=== Section Start ===

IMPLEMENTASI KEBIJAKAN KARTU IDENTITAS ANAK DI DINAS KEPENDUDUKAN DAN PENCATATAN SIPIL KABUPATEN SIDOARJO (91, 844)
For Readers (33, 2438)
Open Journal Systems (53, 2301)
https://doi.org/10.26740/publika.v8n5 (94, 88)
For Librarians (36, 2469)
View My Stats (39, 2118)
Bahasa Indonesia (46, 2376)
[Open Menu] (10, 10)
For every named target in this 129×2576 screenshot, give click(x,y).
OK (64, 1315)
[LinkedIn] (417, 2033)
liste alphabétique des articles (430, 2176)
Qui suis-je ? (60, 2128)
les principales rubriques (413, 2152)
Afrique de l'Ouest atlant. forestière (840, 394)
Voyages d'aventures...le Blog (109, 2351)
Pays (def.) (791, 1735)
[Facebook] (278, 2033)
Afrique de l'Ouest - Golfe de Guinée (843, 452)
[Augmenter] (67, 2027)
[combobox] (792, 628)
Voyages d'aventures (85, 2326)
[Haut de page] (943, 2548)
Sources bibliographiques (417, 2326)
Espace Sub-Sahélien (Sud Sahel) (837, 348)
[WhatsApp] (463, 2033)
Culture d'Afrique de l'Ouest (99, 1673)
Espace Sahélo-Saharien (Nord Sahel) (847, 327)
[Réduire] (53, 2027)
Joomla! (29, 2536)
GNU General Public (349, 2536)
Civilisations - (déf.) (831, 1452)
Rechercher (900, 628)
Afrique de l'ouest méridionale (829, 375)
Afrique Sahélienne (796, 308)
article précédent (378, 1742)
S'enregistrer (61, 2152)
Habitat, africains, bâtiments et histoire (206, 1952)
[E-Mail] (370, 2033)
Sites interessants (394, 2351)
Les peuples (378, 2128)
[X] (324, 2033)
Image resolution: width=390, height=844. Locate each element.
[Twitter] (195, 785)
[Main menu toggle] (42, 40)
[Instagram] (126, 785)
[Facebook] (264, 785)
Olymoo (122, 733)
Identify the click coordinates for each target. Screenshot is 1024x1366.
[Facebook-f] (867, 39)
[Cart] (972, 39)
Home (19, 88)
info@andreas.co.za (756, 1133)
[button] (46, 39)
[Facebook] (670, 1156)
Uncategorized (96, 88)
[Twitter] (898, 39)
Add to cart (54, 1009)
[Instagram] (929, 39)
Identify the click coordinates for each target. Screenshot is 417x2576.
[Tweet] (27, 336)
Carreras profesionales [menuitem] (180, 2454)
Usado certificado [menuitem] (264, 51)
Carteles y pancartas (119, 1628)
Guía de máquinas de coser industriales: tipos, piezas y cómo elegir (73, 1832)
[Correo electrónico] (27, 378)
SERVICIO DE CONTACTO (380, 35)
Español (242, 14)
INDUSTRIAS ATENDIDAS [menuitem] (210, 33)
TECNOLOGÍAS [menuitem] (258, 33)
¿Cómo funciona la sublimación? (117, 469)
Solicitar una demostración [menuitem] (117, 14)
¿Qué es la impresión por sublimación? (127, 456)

=== Section End ===

- _ASSIGNED TASK_
Repeat exactly the lines that run from the opening of the listing through the line holding "For Librarians (36, 2469)". Leave out everything else.

- _RESULT OF THE TASK_
IMPLEMENTASI KEBIJAKAN KARTU IDENTITAS ANAK DI DINAS KEPENDUDUKAN DAN PENCATATAN SIPIL KABUPATEN SIDOARJO (91, 844)
For Readers (33, 2438)
Open Journal Systems (53, 2301)
https://doi.org/10.26740/publika.v8n5 (94, 88)
For Librarians (36, 2469)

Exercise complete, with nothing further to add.